▶ [TO DO]:
Nothing but the lines from the one containing "At what coordinates" through the last line of the material should appear in the answer, transcribed exactly, pictures excluded.

▶ [SUPPLIED DATA]:
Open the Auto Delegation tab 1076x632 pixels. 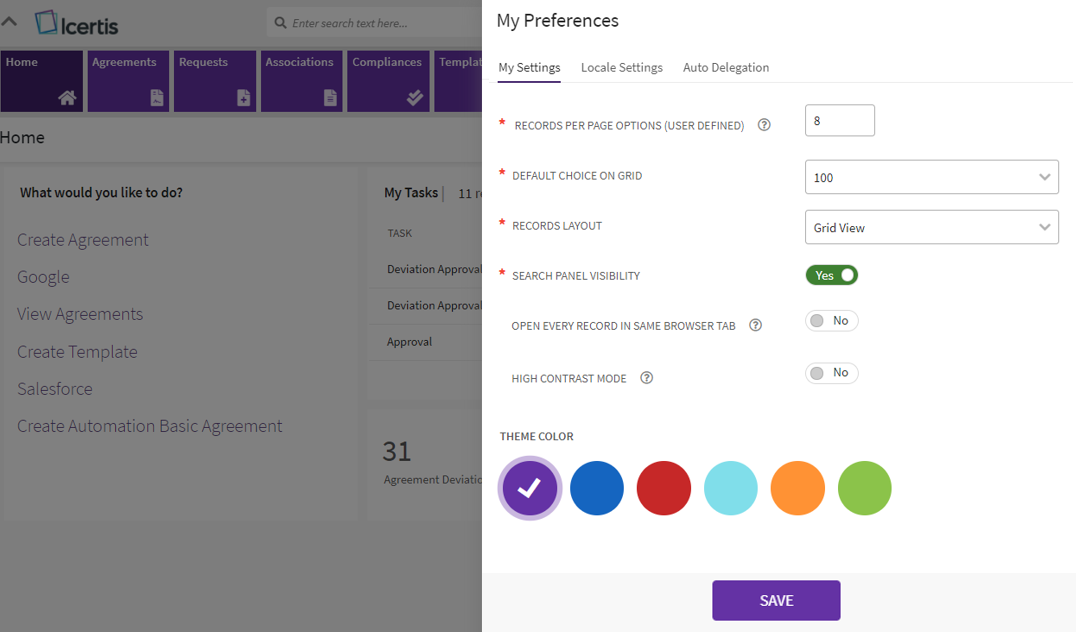726,68
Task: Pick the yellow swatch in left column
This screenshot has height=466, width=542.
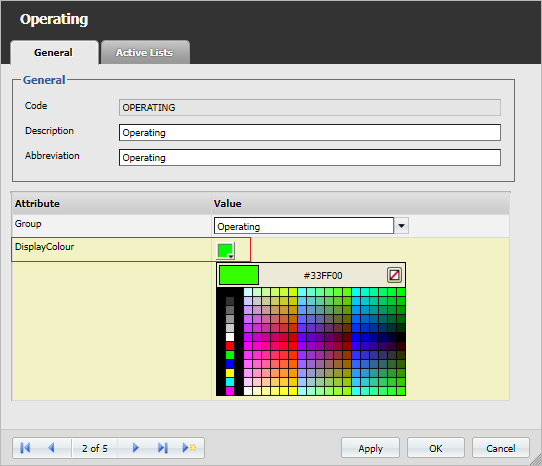Action: (230, 373)
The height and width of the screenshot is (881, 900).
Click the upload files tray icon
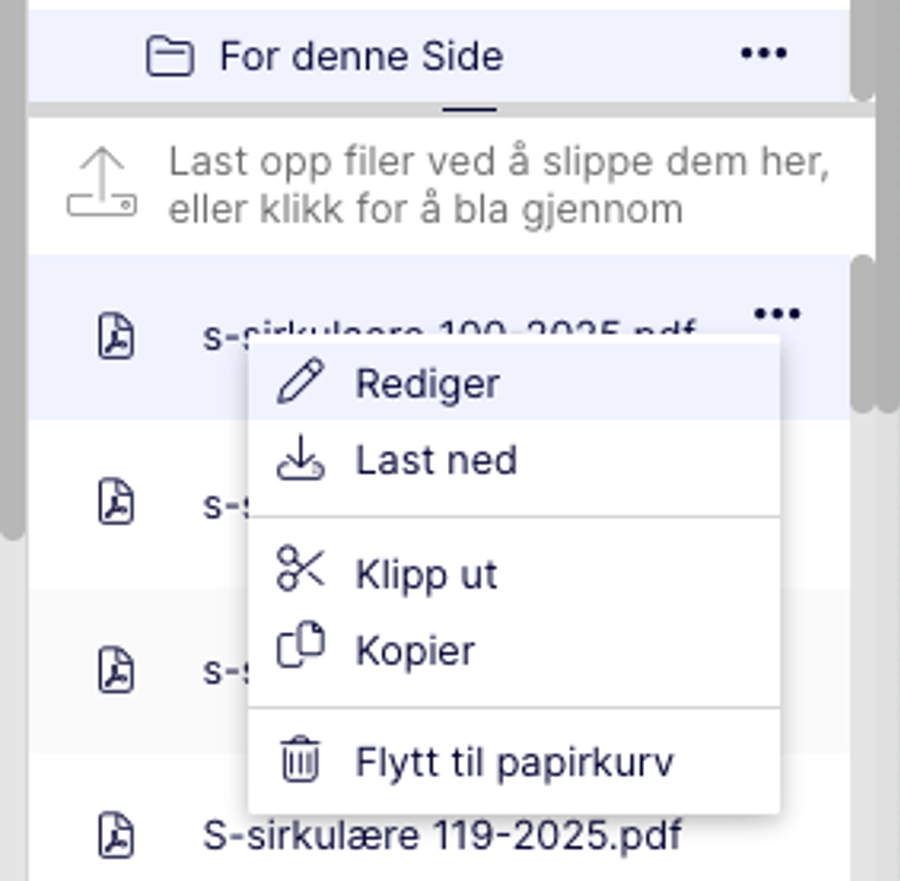pyautogui.click(x=101, y=184)
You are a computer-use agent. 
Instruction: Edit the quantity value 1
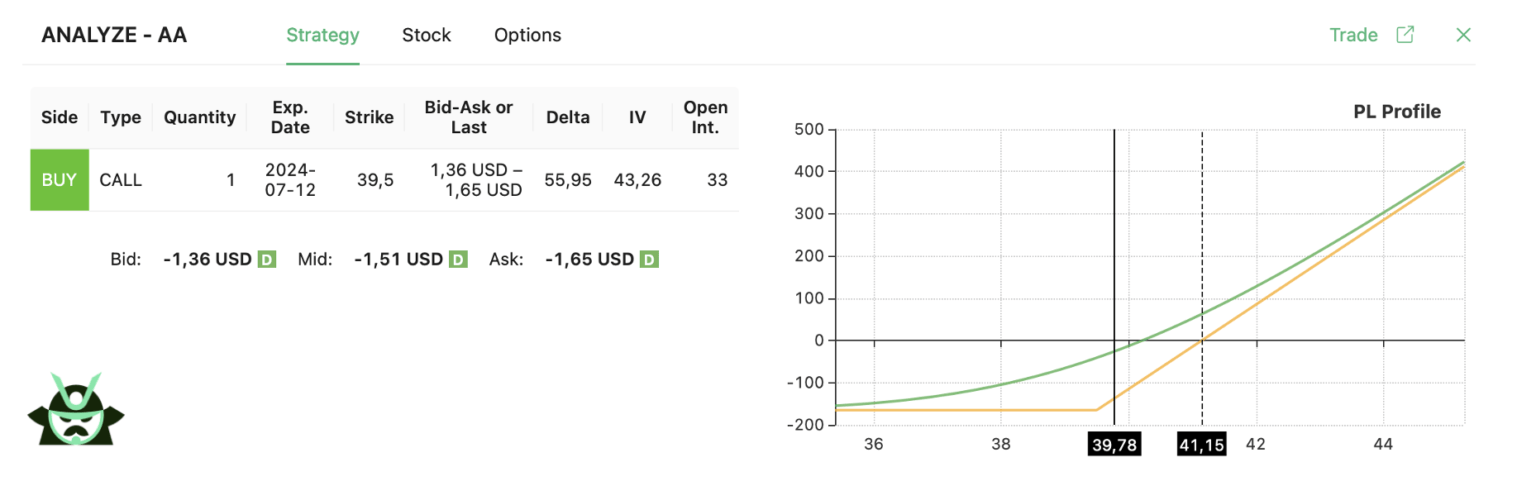click(231, 181)
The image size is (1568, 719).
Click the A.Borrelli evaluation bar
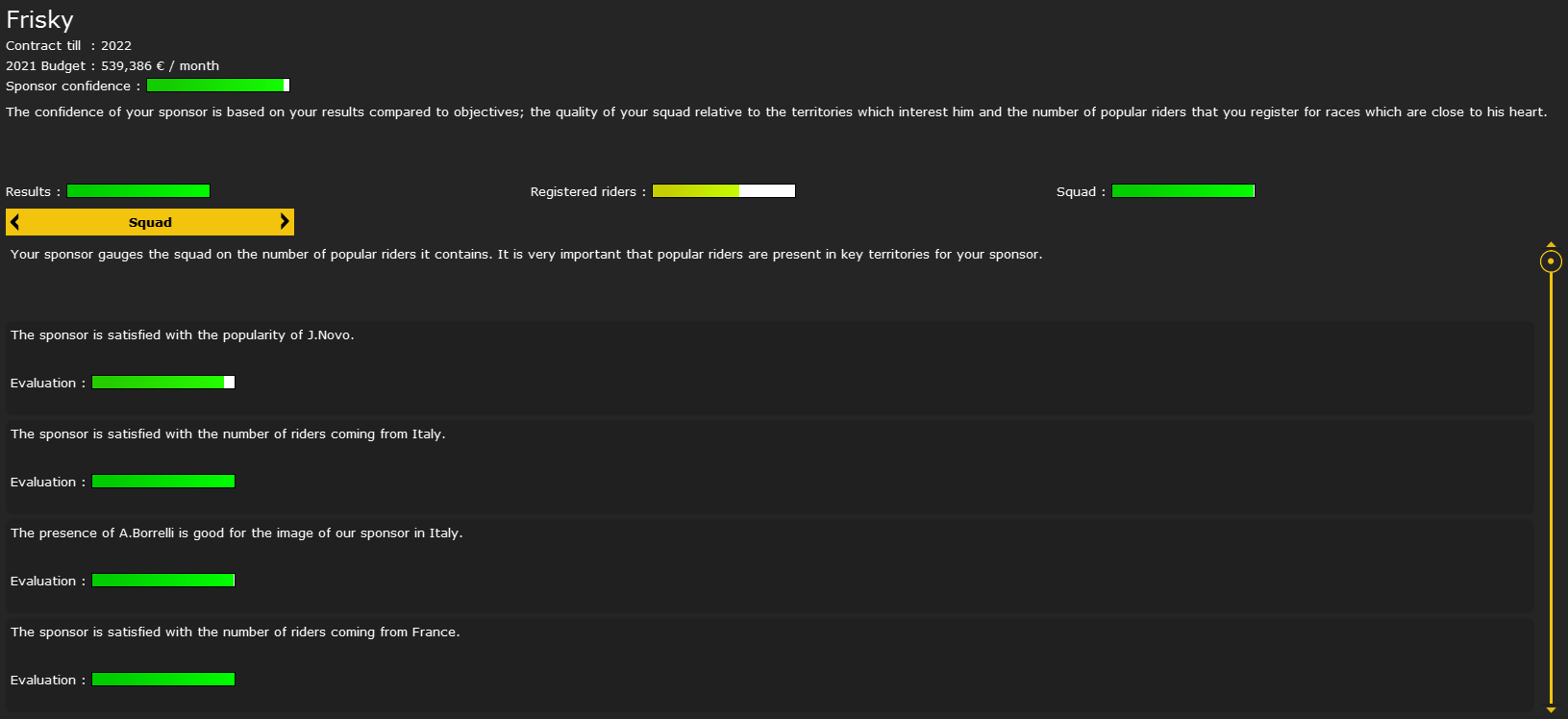pyautogui.click(x=163, y=581)
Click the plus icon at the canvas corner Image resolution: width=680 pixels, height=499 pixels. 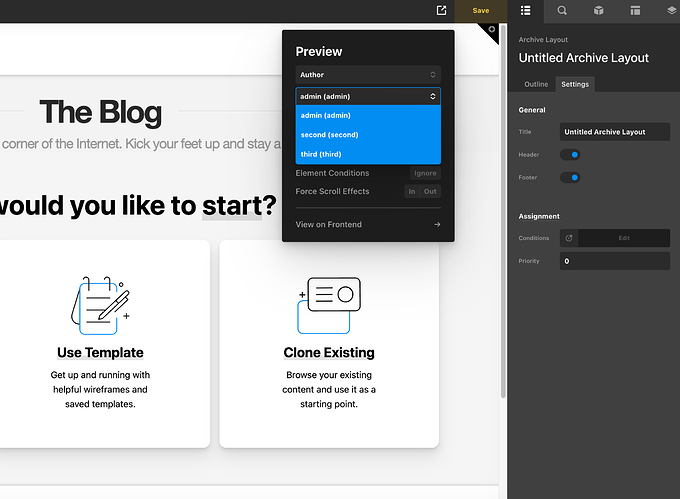[x=492, y=30]
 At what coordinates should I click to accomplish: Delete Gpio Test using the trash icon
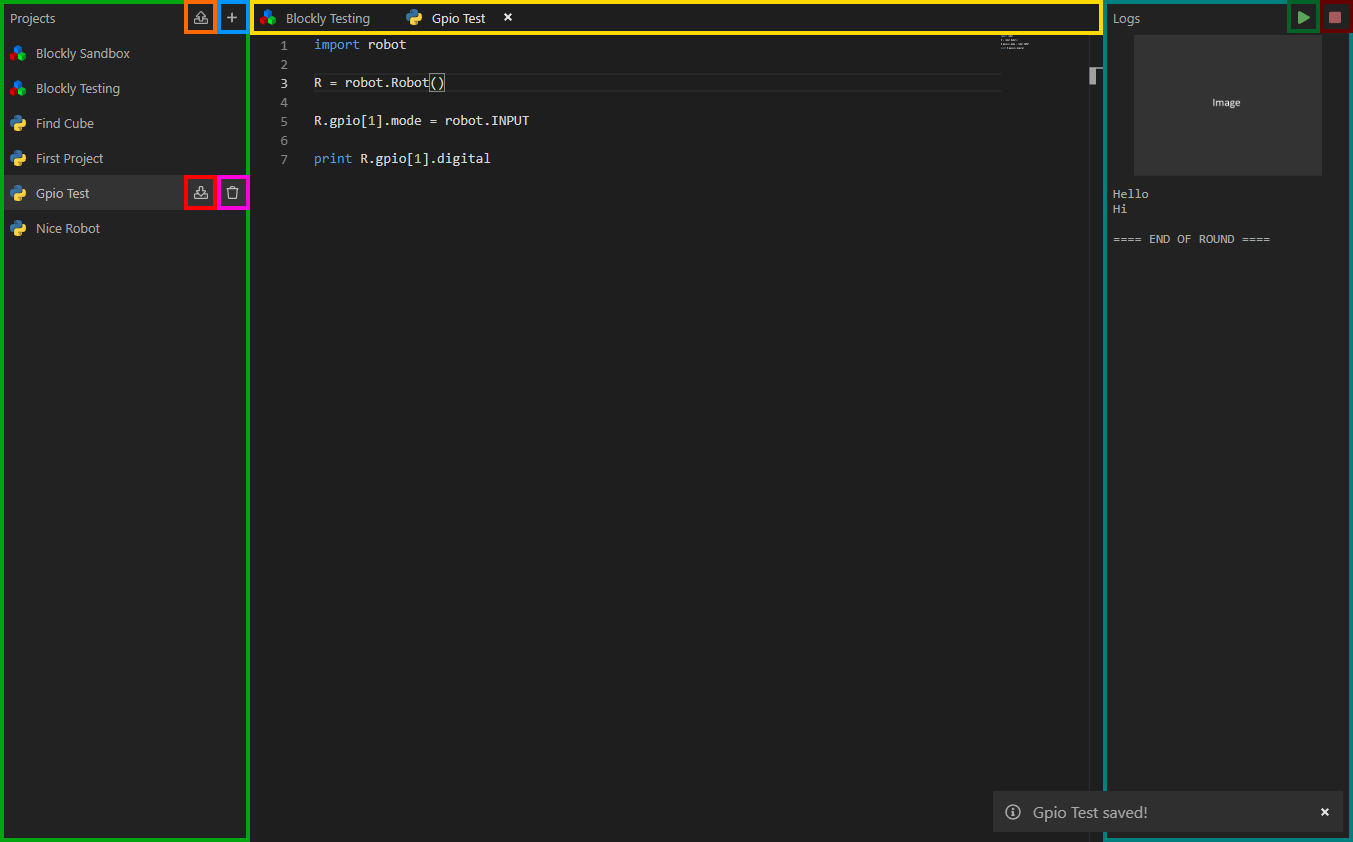(232, 192)
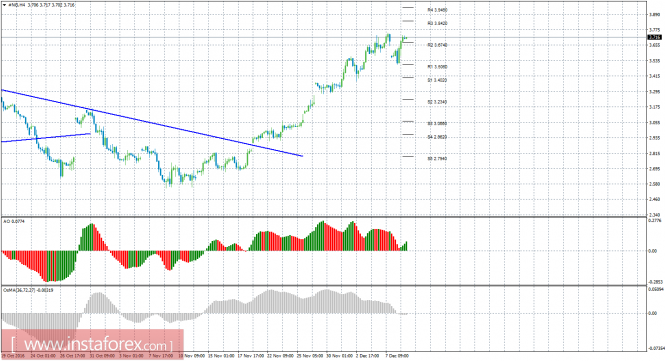Select the S2 support level label

coord(437,102)
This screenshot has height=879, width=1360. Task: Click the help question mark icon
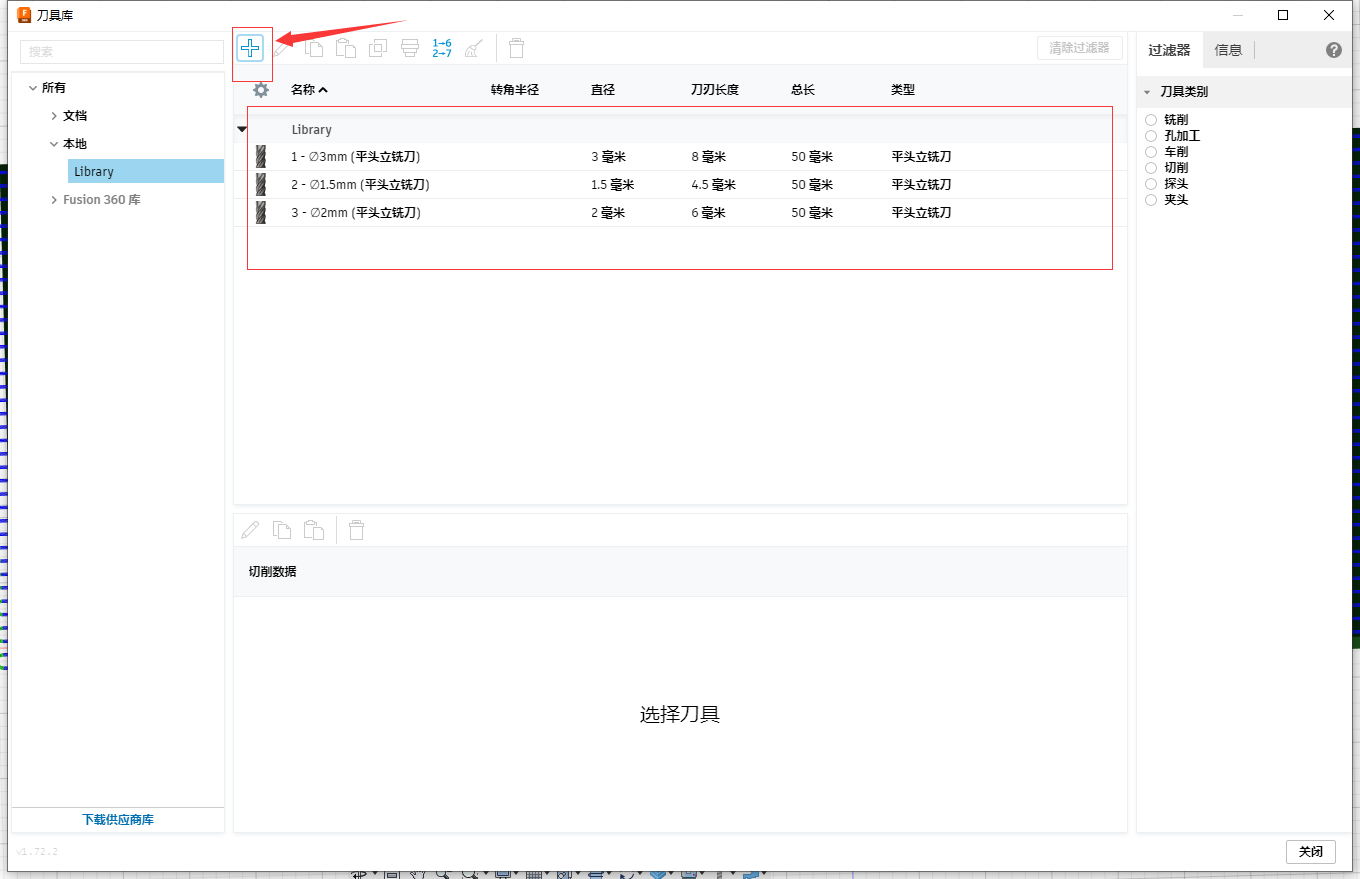point(1333,50)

▶ [EXERCISE SOLUTION]:
 At what coordinates should I click to accomplish: Delete Gpio Test using the trash icon
(232, 192)
Select the S2 support level label

coord(437,102)
This screenshot has height=879, width=1360. Task: Click the help question mark icon
point(1333,50)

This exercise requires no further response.